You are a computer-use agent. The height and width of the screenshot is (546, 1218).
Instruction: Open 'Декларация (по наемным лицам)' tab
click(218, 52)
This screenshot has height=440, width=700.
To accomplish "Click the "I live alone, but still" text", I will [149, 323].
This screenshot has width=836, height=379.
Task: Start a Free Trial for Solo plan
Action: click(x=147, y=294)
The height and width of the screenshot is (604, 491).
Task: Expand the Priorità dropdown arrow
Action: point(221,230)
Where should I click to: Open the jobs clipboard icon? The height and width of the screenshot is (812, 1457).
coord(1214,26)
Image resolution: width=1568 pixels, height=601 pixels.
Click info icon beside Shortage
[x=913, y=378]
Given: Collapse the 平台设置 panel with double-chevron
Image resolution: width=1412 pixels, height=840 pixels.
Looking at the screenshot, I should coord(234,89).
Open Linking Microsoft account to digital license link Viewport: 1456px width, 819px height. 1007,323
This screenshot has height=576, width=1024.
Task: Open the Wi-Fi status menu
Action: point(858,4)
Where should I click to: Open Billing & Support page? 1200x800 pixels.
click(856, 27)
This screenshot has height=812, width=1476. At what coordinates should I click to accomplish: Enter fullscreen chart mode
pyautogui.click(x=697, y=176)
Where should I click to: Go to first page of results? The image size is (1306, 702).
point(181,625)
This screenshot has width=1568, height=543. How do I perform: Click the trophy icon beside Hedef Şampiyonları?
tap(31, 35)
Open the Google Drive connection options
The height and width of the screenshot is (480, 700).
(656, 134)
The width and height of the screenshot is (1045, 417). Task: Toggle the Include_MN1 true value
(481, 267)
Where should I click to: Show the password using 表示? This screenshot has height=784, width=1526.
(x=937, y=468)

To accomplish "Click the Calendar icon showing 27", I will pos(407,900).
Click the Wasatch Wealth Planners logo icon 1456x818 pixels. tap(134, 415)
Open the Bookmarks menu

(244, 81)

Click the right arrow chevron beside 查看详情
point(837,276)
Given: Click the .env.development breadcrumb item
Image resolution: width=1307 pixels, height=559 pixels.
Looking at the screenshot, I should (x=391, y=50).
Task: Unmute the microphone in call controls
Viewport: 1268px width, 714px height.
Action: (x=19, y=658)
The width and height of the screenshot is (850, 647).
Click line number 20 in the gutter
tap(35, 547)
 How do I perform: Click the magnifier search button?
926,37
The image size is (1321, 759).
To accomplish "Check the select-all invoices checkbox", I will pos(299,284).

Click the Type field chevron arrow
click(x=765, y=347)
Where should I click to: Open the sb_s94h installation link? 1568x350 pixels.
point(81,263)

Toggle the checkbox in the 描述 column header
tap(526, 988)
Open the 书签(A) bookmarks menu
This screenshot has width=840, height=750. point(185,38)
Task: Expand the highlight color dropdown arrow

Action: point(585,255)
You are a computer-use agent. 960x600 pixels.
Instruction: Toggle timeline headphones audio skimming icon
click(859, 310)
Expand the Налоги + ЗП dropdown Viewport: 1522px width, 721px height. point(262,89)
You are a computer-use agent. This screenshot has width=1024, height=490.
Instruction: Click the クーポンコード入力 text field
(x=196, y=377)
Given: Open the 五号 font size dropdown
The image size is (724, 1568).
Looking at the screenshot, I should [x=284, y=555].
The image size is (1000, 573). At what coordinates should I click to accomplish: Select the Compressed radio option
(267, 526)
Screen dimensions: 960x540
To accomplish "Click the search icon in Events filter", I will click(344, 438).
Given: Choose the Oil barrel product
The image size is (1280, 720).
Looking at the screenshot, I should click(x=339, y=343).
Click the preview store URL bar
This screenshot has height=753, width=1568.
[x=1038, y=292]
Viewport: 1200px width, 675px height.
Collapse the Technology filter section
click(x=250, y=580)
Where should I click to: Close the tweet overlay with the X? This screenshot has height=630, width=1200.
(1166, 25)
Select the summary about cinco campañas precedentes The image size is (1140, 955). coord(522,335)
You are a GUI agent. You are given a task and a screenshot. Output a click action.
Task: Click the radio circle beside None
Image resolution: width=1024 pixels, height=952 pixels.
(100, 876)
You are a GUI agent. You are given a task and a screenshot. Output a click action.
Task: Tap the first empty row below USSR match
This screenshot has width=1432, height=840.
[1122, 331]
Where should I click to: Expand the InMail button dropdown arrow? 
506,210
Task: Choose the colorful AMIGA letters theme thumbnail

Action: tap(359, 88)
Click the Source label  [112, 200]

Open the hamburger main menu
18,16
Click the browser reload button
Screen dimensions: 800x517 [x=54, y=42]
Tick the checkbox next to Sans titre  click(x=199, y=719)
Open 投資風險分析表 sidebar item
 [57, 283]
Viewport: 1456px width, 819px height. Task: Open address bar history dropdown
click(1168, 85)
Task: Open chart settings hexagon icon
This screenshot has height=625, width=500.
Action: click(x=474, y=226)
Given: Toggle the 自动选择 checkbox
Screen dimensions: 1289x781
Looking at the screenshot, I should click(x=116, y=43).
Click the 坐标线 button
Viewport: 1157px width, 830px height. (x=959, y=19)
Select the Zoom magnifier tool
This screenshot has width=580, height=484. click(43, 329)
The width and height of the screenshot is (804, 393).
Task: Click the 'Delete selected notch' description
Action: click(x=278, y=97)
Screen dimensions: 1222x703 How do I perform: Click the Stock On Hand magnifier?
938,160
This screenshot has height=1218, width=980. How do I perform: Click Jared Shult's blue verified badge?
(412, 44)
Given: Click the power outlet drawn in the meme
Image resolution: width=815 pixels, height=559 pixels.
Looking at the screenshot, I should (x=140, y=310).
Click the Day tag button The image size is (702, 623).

= = = = =

Your assignment – Give back the whole listing above. Keep every character the same.

Response to the exercise –
You are a computer-use agent. The height and width of the screenshot is (546, 1218).
Instruction: Open 'Декларация (по наемным лицам)' tab
click(218, 52)
This screenshot has height=440, width=700.
To accomplish "Click the "I live alone, but still" text", I will [149, 323].
This screenshot has width=836, height=379.
Task: Start a Free Trial for Solo plan
Action: click(x=147, y=294)
The height and width of the screenshot is (604, 491).
Task: Expand the Priorità dropdown arrow
Action: point(221,230)
Where should I click to: Open the jobs clipboard icon? The height and width of the screenshot is (812, 1457).
coord(1214,26)
Image resolution: width=1568 pixels, height=601 pixels.
Click info icon beside Shortage
[x=913, y=378]
Given: Collapse the 平台设置 panel with double-chevron
Image resolution: width=1412 pixels, height=840 pixels.
Looking at the screenshot, I should coord(234,89).
Open Linking Microsoft account to digital license link Viewport: 1456px width, 819px height. 1007,323
This screenshot has height=576, width=1024.
Task: Open the Wi-Fi status menu
Action: point(858,4)
Where should I click to: Open Billing & Support page? 1200x800 pixels.
click(856, 27)
This screenshot has height=812, width=1476. At what coordinates should I click to accomplish: Enter fullscreen chart mode
pyautogui.click(x=697, y=176)
Where should I click to: Go to first page of results? The image size is (1306, 702).
point(181,625)
This screenshot has width=1568, height=543. How do I perform: Click the trophy icon beside Hedef Şampiyonları?
tap(31, 35)
Open the Google Drive connection options
The height and width of the screenshot is (480, 700).
(656, 134)
The width and height of the screenshot is (1045, 417). Task: Toggle the Include_MN1 true value
(481, 267)
Where should I click to: Show the password using 表示? This screenshot has height=784, width=1526.
(x=937, y=468)

To accomplish "Click the Calendar icon showing 27", I will pos(407,900).
Click the Wasatch Wealth Planners logo icon 1456x818 pixels. tap(134, 415)
Open the Bookmarks menu

(244, 81)

Click the right arrow chevron beside 查看详情
point(837,276)
Given: Click the .env.development breadcrumb item
Image resolution: width=1307 pixels, height=559 pixels.
Looking at the screenshot, I should (x=391, y=50).
Task: Unmute the microphone in call controls
Viewport: 1268px width, 714px height.
Action: (x=19, y=658)
The width and height of the screenshot is (850, 647).
Click line number 20 in the gutter
tap(35, 547)
 How do I perform: Click the magnifier search button?
926,37
The image size is (1321, 759).
To accomplish "Check the select-all invoices checkbox", I will pos(299,284).

Click the Type field chevron arrow
click(x=765, y=347)
Where should I click to: Open the sb_s94h installation link? 1568x350 pixels.
point(81,263)

Toggle the checkbox in the 描述 column header
tap(526, 988)
Open the 书签(A) bookmarks menu
This screenshot has width=840, height=750. point(185,38)
Task: Expand the highlight color dropdown arrow

Action: point(585,255)
You are a computer-use agent. 960x600 pixels.
Instruction: Toggle timeline headphones audio skimming icon
click(859, 310)
Expand the Налоги + ЗП dropdown Viewport: 1522px width, 721px height. point(262,89)
You are a computer-use agent. This screenshot has width=1024, height=490.
Instruction: Click the クーポンコード入力 text field
(x=196, y=377)
Given: Open the 五号 font size dropdown
The image size is (724, 1568).
Looking at the screenshot, I should [x=284, y=555].
The image size is (1000, 573). At what coordinates should I click to accomplish: Select the Compressed radio option
(267, 526)
Screen dimensions: 960x540
To accomplish "Click the search icon in Events filter", I will click(344, 438).
Given: Choose the Oil barrel product
The image size is (1280, 720).
Looking at the screenshot, I should click(x=339, y=343).
Click the preview store URL bar
This screenshot has height=753, width=1568.
[x=1038, y=292]
Viewport: 1200px width, 675px height.
Collapse the Technology filter section
click(x=250, y=580)
Where should I click to: Close the tweet overlay with the X? This screenshot has height=630, width=1200.
(1166, 25)
Select the summary about cinco campañas precedentes The image size is (1140, 955). coord(522,335)
You are a GUI agent. You are given a task and a screenshot. Output a click action.
Task: Click the radio circle beside None
Image resolution: width=1024 pixels, height=952 pixels.
(100, 876)
You are a GUI agent. You are given a task and a screenshot. Output a click action.
Task: Tap the first empty row below USSR match
This screenshot has width=1432, height=840.
[1122, 331]
Where should I click to: Expand the InMail button dropdown arrow? 
506,210
Task: Choose the colorful AMIGA letters theme thumbnail

Action: tap(359, 88)
Click the Source label  [112, 200]

Open the hamburger main menu
18,16
Click the browser reload button
Screen dimensions: 800x517 [x=54, y=42]
Tick the checkbox next to Sans titre  click(x=199, y=719)
Open 投資風險分析表 sidebar item
 [57, 283]
Viewport: 1456px width, 819px height. Task: Open address bar history dropdown
click(1168, 85)
Task: Open chart settings hexagon icon
This screenshot has height=625, width=500.
Action: click(x=474, y=226)
Given: Toggle the 自动选择 checkbox
Screen dimensions: 1289x781
Looking at the screenshot, I should click(x=116, y=43).
Click the 坐标线 button
Viewport: 1157px width, 830px height. (x=959, y=19)
Select the Zoom magnifier tool
This screenshot has width=580, height=484. click(43, 329)
The width and height of the screenshot is (804, 393).
Task: Click the 'Delete selected notch' description
Action: click(x=278, y=97)
Screen dimensions: 1222x703 How do I perform: Click the Stock On Hand magnifier?
938,160
This screenshot has height=1218, width=980. How do I perform: Click Jared Shult's blue verified badge?
(412, 44)
Given: Click the power outlet drawn in the meme
Image resolution: width=815 pixels, height=559 pixels.
Looking at the screenshot, I should (x=140, y=310).
Click the Day tag button The image size is (702, 623).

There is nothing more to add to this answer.